Aaron Goldman said...

Lissa - thanks for defending me ('twas sarcasm indeed) and for sharing your story. I salute your conviction. .net was the way to go. I had the same problem when I went to buy AaronGoldman.com and it was taken. Rather than change my name, I settled for .net and never looked back. I will say that going any further than .net is trouble though -- .biz, .info, etc. Those extensions just aren't mainstream enough yet. Look forward to checking out your site when it launches. Good luck!

Zed said...

Gore didn't invent the Internet. He never claimed to have invented the Internet. His political opponents made up the story about him claiming to have invented it. When people have to invent stories that aren't true to support their case, it tells us their case is not very strong.

Al Gore was far-sighted enough to play an important role in the development of the Internet and he is right to take credit for doing that.

If you can't give credit where it's due, and you have to make up stuff to get your point across about URLs, what does that tell us about the integrity of your comments?

Lissa said...

Hey Aaron,

To say we were surprised by the firestorm of .net naysaying would be an understatement - it was disorienting and could have sent us off-track, so more than happy to contribute it helps someone else in a similar situation.

Once again, thank you for being a Good URL Beacon of clarity!

And as a fellow lover (and practitioner) of pithy prose, it's always good to let those whose beliefs have a bit of a strangle-hold on their sense of humor know they've cranked up the serious dial just a little too high!

Thanks for taking the time to write - and the best wishes. Look forward to welcoming you to the new site.

Lissa

Rick L. said...

Wondering...
Would it suffice to use a tinyurl in a case like this? Or any of the other URL shortening services...

Should the print side of a newspaper just forget about trying to give links altogether?

Should the print side just use a catch phrase like:
"Learn more about the law at our website" and just state their homepage/brand URL where hopefully there is some easy-to-find place where one can find the links to current stories or sumsuch strategy?
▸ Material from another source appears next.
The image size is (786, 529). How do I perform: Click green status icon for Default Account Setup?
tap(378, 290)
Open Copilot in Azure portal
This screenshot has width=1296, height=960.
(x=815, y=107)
This type of thing works both ways...

How many times have you read a story on a newspaper's website, a reference is made to a website in the context of the story and it is not a clickable link?!

Aaron Goldman said...

Rick - thanks for the tip on TinyURL. I'd never heard of that. I think newspapers would do well to create their own version of that service. Basically, just create redirects for all the links they post (eg, WSJ.com/Link532.) That way, they can benefit from additional branding and direct any mistypes to a custom 404 error page on their site with search utility to find the appropriate link.